Exercise aim: Set down each entry exactly as it stands, without altering a single character.
Records provided Start Marker
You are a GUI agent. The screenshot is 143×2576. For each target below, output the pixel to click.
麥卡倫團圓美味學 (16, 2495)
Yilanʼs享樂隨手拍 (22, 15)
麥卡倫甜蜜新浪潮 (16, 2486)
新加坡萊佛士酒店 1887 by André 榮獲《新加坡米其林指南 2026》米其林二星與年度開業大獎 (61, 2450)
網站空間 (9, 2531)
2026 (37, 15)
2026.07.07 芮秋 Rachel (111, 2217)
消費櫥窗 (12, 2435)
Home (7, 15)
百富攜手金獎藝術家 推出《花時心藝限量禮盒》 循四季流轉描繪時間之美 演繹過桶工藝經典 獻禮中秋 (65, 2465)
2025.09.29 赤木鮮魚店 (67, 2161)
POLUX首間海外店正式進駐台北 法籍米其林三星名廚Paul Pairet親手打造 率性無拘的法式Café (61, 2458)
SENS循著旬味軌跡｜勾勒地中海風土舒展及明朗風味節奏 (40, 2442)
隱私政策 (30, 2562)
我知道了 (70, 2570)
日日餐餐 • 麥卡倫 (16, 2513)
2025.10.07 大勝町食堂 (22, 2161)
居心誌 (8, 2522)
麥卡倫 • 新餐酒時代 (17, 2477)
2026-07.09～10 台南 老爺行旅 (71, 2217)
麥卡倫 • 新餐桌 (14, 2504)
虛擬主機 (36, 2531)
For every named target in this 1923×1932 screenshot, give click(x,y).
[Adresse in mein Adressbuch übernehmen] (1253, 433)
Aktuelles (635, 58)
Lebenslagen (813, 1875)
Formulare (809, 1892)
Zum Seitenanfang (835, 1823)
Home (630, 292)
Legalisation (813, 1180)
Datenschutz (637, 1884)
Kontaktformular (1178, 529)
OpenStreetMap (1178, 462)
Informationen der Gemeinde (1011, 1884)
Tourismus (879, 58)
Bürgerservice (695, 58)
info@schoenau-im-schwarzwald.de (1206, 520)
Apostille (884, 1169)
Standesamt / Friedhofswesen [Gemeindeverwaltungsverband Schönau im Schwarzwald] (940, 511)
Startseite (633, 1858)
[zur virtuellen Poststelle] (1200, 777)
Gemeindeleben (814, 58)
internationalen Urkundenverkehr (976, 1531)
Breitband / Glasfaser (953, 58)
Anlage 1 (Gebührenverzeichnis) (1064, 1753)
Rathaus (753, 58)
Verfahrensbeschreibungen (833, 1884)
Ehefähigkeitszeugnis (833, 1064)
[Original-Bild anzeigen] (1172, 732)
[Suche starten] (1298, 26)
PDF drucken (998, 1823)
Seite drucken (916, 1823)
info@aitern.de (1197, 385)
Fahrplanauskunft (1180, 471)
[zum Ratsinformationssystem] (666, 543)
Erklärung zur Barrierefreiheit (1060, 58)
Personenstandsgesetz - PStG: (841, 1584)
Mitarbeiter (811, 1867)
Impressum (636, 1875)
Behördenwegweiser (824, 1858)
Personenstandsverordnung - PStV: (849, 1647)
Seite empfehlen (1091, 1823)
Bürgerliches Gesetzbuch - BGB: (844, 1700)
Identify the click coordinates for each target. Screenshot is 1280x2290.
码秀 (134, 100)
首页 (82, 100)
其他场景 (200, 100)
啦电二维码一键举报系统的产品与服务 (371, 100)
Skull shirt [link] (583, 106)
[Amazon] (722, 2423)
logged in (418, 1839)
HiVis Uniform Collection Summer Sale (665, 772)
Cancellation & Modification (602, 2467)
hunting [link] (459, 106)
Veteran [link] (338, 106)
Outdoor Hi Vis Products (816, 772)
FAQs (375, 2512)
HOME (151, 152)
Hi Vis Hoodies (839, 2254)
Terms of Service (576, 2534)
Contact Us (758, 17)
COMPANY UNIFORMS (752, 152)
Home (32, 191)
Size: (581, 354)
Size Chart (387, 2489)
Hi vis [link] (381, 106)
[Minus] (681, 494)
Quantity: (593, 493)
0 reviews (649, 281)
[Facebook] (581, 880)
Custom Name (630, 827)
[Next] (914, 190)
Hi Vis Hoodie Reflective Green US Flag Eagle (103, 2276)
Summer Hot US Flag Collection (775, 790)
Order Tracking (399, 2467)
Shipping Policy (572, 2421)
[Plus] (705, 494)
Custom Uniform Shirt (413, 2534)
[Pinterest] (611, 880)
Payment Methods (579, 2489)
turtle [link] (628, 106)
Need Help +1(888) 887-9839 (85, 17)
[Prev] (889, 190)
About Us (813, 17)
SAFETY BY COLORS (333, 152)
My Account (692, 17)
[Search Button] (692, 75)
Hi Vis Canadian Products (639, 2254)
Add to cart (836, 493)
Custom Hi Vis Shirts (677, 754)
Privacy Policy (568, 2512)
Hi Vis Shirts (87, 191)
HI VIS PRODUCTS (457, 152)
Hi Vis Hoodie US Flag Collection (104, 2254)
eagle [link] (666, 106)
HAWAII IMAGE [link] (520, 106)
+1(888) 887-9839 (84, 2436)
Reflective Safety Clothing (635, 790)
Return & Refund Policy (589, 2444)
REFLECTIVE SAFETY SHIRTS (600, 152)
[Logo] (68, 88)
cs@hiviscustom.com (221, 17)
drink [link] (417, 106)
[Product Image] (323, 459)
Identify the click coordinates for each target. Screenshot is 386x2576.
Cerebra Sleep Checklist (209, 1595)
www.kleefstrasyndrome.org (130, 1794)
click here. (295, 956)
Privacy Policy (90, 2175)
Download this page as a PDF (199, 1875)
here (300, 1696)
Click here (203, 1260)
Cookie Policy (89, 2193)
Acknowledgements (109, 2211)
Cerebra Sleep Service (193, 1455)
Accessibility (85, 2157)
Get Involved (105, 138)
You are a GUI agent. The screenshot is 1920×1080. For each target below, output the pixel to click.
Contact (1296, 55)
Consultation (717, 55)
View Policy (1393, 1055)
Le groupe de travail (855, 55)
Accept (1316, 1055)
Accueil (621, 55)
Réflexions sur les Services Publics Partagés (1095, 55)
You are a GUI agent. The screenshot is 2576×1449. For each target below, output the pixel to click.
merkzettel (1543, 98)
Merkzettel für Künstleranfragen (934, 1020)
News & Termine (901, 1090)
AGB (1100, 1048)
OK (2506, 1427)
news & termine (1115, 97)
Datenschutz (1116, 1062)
Records provided End Marker
Result of this task:
You are a GUI agent. The screenshot is 143×2576. For each target below, output the pixel to click.
麥卡倫團圓美味學 (16, 2495)
Yilanʼs享樂隨手拍 (22, 15)
麥卡倫甜蜜新浪潮 (16, 2486)
新加坡萊佛士酒店 1887 by André 榮獲《新加坡米其林指南 2026》米其林二星與年度開業大獎 (61, 2450)
網站空間 (9, 2531)
2026 (37, 15)
2026.07.07 芮秋 Rachel (111, 2217)
消費櫥窗 (12, 2435)
Home (7, 15)
百富攜手金獎藝術家 推出《花時心藝限量禮盒》 循四季流轉描繪時間之美 演繹過桶工藝經典 獻禮中秋 (65, 2465)
2025.09.29 赤木鮮魚店 (67, 2161)
POLUX首間海外店正式進駐台北 法籍米其林三星名廚Paul Pairet親手打造 率性無拘的法式Café (61, 2458)
SENS循著旬味軌跡｜勾勒地中海風土舒展及明朗風味節奏 (40, 2442)
隱私政策 (30, 2562)
我知道了 (70, 2570)
日日餐餐 • 麥卡倫 (16, 2513)
2025.10.07 大勝町食堂 (22, 2161)
居心誌 (8, 2522)
麥卡倫 • 新餐酒時代 (17, 2477)
2026-07.09～10 台南 老爺行旅 (71, 2217)
麥卡倫 • 新餐桌 (14, 2504)
虛擬主機 (36, 2531)
For every named target in this 1923×1932 screenshot, give click(x,y).
[Adresse in mein Adressbuch übernehmen] (1253, 433)
Aktuelles (635, 58)
Lebenslagen (813, 1875)
Formulare (809, 1892)
Zum Seitenanfang (835, 1823)
Home (630, 292)
Legalisation (813, 1180)
Datenschutz (637, 1884)
Kontaktformular (1178, 529)
OpenStreetMap (1178, 462)
Informationen der Gemeinde (1011, 1884)
Tourismus (879, 58)
Bürgerservice (695, 58)
info@schoenau-im-schwarzwald.de (1206, 520)
Apostille (884, 1169)
Standesamt / Friedhofswesen [Gemeindeverwaltungsverband Schönau im Schwarzwald] (940, 511)
Startseite (633, 1858)
[zur virtuellen Poststelle] (1200, 777)
Gemeindeleben (814, 58)
internationalen Urkundenverkehr (976, 1531)
Breitband / Glasfaser (953, 58)
Anlage 1 (Gebührenverzeichnis) (1064, 1753)
Rathaus (753, 58)
Verfahrensbeschreibungen (833, 1884)
Ehefähigkeitszeugnis (833, 1064)
[Original-Bild anzeigen] (1172, 732)
[Suche starten] (1298, 26)
PDF drucken (998, 1823)
Seite drucken (916, 1823)
info@aitern.de (1197, 385)
Fahrplanauskunft (1180, 471)
[zum Ratsinformationssystem] (666, 543)
Erklärung zur Barrierefreiheit (1060, 58)
Personenstandsgesetz - PStG: (841, 1584)
Mitarbeiter (811, 1867)
Impressum (636, 1875)
Behördenwegweiser (824, 1858)
Personenstandsverordnung - PStV: (849, 1647)
Seite empfehlen (1091, 1823)
Bürgerliches Gesetzbuch - BGB: (844, 1700)
Identify the click coordinates for each target. Screenshot is 1280x2290.
码秀 (134, 100)
首页 (82, 100)
其他场景 (200, 100)
啦电二维码一键举报系统的产品与服务 (371, 100)
Skull shirt [link] (583, 106)
[Amazon] (722, 2423)
logged in (418, 1839)
HiVis Uniform Collection Summer Sale (665, 772)
Cancellation & Modification (602, 2467)
hunting [link] (459, 106)
Veteran [link] (338, 106)
Outdoor Hi Vis Products (816, 772)
FAQs (375, 2512)
HOME (151, 152)
Hi Vis Hoodies (839, 2254)
Terms of Service (576, 2534)
Contact Us (758, 17)
COMPANY UNIFORMS (752, 152)
Home (32, 191)
Size: (581, 354)
Size Chart (387, 2489)
Hi vis [link] (381, 106)
[Minus] (681, 494)
Quantity: (593, 493)
0 reviews (649, 281)
[Facebook] (581, 880)
Custom Name (630, 827)
[Next] (914, 190)
Hi Vis Hoodie Reflective Green US Flag Eagle (103, 2276)
Summer Hot US Flag Collection (775, 790)
Order Tracking (399, 2467)
Shipping Policy (572, 2421)
[Plus] (705, 494)
Custom Uniform Shirt (413, 2534)
[Pinterest] (611, 880)
Payment Methods (579, 2489)
turtle [link] (628, 106)
Need Help +1(888) 887-9839 (85, 17)
[Prev] (889, 190)
About Us (813, 17)
SAFETY BY COLORS (333, 152)
My Account (692, 17)
[Search Button] (692, 75)
Hi Vis Canadian Products (639, 2254)
Add to cart (836, 493)
Custom Hi Vis Shirts (677, 754)
Privacy Policy (568, 2512)
Hi Vis Shirts (87, 191)
HI VIS PRODUCTS (457, 152)
Hi Vis Hoodie US Flag Collection (104, 2254)
eagle [link] (666, 106)
HAWAII IMAGE [link] (520, 106)
+1(888) 887-9839 (84, 2436)
Reflective Safety Clothing (635, 790)
Return & Refund Policy (589, 2444)
REFLECTIVE SAFETY SHIRTS (600, 152)
[Logo] (68, 88)
cs@hiviscustom.com (221, 17)
drink [link] (417, 106)
[Product Image] (323, 459)
Identify the click coordinates for each target. Screenshot is 386x2576.
Cerebra Sleep Checklist (209, 1595)
www.kleefstrasyndrome.org (130, 1794)
click here. (295, 956)
Privacy Policy (90, 2175)
Download this page as a PDF (199, 1875)
here (300, 1696)
Click here (203, 1260)
Cookie Policy (89, 2193)
Acknowledgements (109, 2211)
Cerebra Sleep Service (193, 1455)
Accessibility (85, 2157)
Get Involved (105, 138)
You are a GUI agent. The screenshot is 1920×1080. For each target below, output the pixel to click.
Contact (1296, 55)
Consultation (717, 55)
View Policy (1393, 1055)
Le groupe de travail (855, 55)
Accept (1316, 1055)
Accueil (621, 55)
Réflexions sur les Services Publics Partagés (1095, 55)
You are a GUI agent. The screenshot is 2576×1449. For each target below, output the pixel to click.
merkzettel (1543, 98)
Merkzettel für Künstleranfragen (934, 1020)
News & Termine (901, 1090)
AGB (1100, 1048)
OK (2506, 1427)
news & termine (1115, 97)
Datenschutz (1116, 1062)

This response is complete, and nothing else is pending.